Now right off the top, there’s so much to say about these. Obviously the docs are way nicer, and opus now just says “hey this is the endianness i want, deal with it yourself”. But let’s look at the input and output buffers specifically.
libvorbisfile
wants you to give it a buffer in bytes, and returns how many
bytes it put in there.
libopusfile
wants you to give it a buffer in samples, and tells you how
many samples per channel it put in there.
This difference is huge. I’m kind of mad that I only saw this after I’d already rewritten most of tangara’s audio pipeline to operate in terms of ‘frames’ (one sample per channel) instead of bytes.
Let’s take a brief diversion to understand why it’s such a big deal…
Streaming audio FAST
Whether you are streaming audio to an external DAC over I2S, or to an on-chip Blueooth controller, there is a common pattern you will likely follow. You will have some number of buffers, and a DMA controller that is copying bytes out of whatever the ‘active’ buffer is. You will need to refill each buffer after the DMA controller is done with it, and you will need to do this fast enough that the DMA reads don’t overtake you.
On Tangara, I’ve implemented this as a FreeRTOS StreamBuffer
containing PCM samples, and an ISR, triggered by the DMA controller, that moves
samples from this StreamBuffer
into the next available DMA buffer.
This works great! But what happens if, god forbid, the DMA buffer does catch
up to us? What if there aren’t enough bytes in our StreamBuffer
to fill a DMA
buffer?
There’s three possibilities; 1 terrible, 1 bad, 1 fine.
Option 1: We’re short by a fraction of a sample. Maybe I made my StreamBuffer
1000
bytes long because that’s a nice round number and I’ve never used a computer
before.

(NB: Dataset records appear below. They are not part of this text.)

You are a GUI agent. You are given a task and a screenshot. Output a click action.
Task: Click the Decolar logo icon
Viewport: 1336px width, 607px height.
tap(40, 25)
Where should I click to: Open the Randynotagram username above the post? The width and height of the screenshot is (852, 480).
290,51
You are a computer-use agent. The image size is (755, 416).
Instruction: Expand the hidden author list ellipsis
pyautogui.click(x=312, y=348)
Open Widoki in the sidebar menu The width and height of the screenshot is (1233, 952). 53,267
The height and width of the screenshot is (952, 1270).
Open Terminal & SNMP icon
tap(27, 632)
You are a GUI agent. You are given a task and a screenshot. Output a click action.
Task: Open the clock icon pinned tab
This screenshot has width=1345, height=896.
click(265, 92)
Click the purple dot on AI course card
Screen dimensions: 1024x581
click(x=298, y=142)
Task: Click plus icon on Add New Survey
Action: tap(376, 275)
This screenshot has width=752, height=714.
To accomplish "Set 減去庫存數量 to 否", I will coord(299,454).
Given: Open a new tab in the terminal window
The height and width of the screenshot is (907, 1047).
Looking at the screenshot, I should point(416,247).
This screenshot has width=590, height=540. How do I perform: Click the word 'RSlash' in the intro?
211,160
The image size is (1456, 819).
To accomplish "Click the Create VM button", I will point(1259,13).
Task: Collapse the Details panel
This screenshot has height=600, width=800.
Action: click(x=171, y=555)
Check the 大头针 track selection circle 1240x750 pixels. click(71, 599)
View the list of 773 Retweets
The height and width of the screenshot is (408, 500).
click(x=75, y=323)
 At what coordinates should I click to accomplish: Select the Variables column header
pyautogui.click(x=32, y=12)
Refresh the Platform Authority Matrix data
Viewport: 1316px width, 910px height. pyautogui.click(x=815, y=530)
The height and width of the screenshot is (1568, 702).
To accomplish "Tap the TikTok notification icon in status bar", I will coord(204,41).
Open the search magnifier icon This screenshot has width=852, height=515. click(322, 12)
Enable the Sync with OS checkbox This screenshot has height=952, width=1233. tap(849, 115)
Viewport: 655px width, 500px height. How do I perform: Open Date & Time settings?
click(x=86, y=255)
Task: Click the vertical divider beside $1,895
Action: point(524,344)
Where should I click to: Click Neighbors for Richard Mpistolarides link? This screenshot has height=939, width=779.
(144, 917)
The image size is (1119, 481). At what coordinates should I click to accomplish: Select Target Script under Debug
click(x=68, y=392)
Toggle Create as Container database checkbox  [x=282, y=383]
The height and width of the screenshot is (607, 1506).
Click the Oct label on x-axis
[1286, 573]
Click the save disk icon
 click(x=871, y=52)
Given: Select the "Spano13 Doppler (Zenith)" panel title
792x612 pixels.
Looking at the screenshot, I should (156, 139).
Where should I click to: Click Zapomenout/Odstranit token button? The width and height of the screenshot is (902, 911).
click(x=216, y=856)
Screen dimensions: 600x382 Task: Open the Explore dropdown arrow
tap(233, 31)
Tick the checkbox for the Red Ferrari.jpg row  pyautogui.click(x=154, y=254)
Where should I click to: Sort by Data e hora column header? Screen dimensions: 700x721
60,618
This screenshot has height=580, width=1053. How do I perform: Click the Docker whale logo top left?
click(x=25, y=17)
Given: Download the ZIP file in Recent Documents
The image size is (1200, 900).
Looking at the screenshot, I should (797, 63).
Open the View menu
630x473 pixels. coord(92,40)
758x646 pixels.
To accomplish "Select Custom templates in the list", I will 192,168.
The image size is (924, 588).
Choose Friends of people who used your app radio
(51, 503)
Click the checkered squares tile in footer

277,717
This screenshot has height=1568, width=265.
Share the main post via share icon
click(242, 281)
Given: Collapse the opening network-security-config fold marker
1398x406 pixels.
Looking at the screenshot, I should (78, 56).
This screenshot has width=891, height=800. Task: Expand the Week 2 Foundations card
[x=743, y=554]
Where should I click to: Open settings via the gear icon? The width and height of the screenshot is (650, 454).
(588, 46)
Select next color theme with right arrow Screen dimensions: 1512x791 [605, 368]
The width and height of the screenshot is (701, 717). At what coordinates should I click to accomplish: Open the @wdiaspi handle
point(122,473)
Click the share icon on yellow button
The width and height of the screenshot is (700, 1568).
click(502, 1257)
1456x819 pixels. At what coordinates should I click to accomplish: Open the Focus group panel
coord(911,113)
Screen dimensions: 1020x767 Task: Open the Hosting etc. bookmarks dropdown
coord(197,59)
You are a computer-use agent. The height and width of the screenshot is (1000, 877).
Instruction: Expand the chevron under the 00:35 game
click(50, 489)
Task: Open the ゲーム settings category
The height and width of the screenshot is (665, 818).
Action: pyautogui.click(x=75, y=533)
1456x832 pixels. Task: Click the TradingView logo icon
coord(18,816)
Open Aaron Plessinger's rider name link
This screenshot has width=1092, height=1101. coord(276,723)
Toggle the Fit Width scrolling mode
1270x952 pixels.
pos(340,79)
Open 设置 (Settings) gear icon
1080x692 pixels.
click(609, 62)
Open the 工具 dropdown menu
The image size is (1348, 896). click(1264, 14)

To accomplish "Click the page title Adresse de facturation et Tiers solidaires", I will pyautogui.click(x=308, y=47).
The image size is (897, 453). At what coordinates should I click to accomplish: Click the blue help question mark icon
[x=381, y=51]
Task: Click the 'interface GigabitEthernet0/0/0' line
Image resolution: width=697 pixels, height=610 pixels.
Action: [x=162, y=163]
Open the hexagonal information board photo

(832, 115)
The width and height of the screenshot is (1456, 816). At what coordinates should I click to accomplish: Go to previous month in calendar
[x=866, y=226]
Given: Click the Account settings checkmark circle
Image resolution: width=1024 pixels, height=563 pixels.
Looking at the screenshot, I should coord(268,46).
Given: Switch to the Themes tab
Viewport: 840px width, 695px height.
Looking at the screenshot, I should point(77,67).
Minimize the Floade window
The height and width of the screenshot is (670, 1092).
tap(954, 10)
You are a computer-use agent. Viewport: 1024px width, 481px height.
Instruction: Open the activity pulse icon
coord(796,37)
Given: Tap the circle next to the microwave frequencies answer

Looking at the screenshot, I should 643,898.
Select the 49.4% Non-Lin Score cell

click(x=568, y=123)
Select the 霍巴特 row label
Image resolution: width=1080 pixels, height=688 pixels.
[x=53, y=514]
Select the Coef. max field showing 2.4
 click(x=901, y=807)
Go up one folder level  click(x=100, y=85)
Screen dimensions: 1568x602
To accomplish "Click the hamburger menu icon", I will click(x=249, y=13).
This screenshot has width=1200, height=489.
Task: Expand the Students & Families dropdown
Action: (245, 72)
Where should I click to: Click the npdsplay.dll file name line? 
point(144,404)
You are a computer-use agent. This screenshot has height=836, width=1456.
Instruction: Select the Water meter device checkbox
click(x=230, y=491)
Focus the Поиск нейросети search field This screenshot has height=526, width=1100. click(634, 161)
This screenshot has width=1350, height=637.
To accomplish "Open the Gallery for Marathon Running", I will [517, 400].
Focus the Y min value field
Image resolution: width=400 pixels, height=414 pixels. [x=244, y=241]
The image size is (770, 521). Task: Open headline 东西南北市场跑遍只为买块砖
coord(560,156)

And then I’ve got 16 bit samples, meaning I can fit at most 62 and a
half samples into the buffer at once.
In this case, We will send half a sample to our audio device, and then from that point on every write to the DMA buffer will be misaligned by 1 byte. This damages the ears.
Option 2: We’re short by a whole sample, trying to send stereo audio. We end up flipping our two channels!
This is obviously bad, but at least we don’t damage anyone’s hearing.
Option 3: We’re short by one sample per channel – a ‘frame’. In this case, (and the previous) the user will hear an unpleasant burp, but then if our decoder catches up then the audio stream will resume as normal.
So what?
Now you might, quite rightly, be thinking that most of these examples aren’t plausible. If you’re normal, you’ll be allocating your buffers as powers of two, e.g. 1024 bytes instead of 1000 bytes. You can come up with your own justification for why you’ve done this; mine is “powers of two have good vibes for programming”.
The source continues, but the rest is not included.